(THE REQUEST)
Can you arrange the part of the material below, from the line containing "Zwischensumme value 192" through the end of the material, as a numbered list with blank lines left out?

(Material on target coordinates)

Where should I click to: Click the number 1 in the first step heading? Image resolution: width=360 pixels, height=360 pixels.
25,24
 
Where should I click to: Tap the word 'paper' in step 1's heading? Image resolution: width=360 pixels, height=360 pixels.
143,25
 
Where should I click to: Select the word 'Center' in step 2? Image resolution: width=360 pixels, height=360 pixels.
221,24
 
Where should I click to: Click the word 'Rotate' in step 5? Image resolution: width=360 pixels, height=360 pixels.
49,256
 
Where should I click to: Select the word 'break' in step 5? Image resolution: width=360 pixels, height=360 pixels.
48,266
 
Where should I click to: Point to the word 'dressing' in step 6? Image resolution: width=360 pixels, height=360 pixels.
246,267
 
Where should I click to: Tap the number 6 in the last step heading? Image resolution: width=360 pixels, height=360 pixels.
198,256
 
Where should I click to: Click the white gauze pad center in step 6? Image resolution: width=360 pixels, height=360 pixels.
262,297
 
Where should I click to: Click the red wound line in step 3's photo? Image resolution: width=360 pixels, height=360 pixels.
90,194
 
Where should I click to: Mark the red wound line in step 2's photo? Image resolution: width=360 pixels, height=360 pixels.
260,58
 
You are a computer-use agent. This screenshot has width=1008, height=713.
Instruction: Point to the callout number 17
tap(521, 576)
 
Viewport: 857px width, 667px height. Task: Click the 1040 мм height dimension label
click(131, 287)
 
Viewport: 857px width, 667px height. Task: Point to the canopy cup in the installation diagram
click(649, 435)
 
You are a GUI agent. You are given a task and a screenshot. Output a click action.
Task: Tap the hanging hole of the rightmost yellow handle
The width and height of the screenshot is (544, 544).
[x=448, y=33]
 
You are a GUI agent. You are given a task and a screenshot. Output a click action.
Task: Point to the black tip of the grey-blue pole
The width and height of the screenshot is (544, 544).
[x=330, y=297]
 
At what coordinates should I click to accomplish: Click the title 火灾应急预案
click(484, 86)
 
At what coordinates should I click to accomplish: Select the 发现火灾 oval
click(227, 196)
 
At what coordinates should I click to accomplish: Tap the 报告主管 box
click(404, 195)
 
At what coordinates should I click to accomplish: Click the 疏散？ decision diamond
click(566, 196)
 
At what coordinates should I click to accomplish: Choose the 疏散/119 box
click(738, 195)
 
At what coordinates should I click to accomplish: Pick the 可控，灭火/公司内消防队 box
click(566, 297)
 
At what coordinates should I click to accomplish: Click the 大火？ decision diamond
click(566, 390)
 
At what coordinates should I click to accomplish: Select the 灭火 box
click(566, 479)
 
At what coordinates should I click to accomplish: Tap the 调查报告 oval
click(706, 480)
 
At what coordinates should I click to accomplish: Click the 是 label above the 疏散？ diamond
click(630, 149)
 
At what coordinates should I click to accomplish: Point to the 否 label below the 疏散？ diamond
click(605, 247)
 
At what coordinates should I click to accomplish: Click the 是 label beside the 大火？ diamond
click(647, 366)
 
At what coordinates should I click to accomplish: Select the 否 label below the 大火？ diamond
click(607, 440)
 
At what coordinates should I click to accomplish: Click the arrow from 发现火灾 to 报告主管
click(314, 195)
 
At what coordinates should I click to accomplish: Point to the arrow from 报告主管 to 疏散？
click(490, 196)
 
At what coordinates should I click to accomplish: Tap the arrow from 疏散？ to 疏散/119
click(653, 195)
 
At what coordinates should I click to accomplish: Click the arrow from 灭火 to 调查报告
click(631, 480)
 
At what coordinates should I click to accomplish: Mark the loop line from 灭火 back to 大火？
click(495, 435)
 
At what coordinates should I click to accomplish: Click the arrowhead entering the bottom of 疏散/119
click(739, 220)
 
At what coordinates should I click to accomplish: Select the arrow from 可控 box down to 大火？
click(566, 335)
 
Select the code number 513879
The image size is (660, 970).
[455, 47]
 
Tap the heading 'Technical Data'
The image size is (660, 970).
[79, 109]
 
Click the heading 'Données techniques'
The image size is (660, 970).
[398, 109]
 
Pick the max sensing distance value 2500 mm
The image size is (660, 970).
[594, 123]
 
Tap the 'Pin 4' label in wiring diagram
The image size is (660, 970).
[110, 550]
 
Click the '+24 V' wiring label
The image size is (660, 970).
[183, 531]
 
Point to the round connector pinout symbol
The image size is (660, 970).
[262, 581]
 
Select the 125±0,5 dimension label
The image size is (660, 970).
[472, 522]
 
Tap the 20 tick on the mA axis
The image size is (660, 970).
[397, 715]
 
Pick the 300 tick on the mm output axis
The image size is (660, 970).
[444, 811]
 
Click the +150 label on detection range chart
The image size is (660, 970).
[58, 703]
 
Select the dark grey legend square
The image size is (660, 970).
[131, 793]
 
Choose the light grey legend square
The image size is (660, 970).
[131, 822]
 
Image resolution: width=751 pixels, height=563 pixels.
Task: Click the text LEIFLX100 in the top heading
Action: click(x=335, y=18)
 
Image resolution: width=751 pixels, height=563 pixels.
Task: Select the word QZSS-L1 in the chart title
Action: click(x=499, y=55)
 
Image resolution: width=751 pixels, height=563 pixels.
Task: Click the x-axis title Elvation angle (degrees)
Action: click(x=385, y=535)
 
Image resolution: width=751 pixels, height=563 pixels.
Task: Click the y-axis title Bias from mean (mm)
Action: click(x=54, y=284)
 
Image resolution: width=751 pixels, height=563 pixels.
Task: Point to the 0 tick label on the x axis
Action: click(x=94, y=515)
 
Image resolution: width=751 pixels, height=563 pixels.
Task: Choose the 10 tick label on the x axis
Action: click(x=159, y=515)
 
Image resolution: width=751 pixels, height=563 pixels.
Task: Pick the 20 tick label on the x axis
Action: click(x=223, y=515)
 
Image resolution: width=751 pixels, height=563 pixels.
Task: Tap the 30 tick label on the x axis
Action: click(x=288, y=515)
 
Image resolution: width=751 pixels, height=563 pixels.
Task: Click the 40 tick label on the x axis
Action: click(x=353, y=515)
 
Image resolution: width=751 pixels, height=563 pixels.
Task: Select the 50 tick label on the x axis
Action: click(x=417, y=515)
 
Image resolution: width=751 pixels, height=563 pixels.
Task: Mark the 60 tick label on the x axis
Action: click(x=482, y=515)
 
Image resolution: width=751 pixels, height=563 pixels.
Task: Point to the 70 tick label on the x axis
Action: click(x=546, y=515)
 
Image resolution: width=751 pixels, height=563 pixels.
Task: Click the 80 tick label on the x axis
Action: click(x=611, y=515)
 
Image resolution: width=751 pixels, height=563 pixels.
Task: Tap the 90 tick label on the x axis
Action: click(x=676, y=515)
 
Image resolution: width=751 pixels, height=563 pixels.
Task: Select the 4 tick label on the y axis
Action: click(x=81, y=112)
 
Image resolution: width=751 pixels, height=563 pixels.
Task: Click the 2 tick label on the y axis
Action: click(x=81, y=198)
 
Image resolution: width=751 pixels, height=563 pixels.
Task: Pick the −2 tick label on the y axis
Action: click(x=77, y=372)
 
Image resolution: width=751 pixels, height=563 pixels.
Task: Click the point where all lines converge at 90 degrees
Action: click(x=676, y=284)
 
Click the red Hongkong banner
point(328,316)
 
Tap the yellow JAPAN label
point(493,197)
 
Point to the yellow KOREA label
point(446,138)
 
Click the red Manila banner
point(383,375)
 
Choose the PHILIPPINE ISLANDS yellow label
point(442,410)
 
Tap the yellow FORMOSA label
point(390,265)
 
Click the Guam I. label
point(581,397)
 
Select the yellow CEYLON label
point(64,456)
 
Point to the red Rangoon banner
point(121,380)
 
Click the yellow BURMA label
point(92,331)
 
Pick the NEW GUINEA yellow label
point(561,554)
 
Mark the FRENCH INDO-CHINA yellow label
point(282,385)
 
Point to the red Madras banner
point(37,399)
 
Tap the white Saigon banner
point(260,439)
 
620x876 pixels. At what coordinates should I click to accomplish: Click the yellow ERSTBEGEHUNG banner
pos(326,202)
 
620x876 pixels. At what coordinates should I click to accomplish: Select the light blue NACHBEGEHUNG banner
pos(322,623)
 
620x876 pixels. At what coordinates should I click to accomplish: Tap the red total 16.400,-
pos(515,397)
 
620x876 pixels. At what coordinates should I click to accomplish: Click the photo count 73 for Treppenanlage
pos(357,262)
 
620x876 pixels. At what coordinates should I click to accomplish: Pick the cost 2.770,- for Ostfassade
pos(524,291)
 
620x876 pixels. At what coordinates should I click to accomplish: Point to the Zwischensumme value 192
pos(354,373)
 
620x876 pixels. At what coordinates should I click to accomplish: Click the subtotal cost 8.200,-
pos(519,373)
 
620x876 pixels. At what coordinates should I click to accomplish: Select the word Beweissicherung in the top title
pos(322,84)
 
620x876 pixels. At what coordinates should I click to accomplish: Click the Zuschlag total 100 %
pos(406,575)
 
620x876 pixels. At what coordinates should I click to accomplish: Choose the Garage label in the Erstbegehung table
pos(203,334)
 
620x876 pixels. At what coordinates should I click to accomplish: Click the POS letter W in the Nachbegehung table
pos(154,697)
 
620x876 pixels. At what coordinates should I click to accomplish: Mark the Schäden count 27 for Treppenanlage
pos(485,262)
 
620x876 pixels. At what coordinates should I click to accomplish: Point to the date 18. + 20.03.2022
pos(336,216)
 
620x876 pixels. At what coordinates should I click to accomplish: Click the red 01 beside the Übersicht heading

(TASK ANSWER)
1. 620x876 pixels. At what coordinates should I click to accomplish: Point to the Zwischensumme value 192
2. pos(354,373)
3. 620x876 pixels. At what coordinates should I click to accomplish: Click the subtotal cost 8.200,-
4. pos(519,373)
5. 620x876 pixels. At what coordinates should I click to accomplish: Select the word Beweissicherung in the top title
6. pos(322,84)
7. 620x876 pixels. At what coordinates should I click to accomplish: Click the Zuschlag total 100 %
8. pos(406,575)
9. 620x876 pixels. At what coordinates should I click to accomplish: Choose the Garage label in the Erstbegehung table
10. pos(203,334)
11. 620x876 pixels. At what coordinates should I click to accomplish: Click the POS letter W in the Nachbegehung table
12. pos(154,697)
13. 620x876 pixels. At what coordinates should I click to accomplish: Mark the Schäden count 27 for Treppenanlage
14. pos(485,262)
15. 620x876 pixels. At what coordinates should I click to accomplish: Point to the date 18. + 20.03.2022
16. pos(336,216)
17. 620x876 pixels. At what coordinates should I click to accomplish: Click the red 01 beside the Übersicht heading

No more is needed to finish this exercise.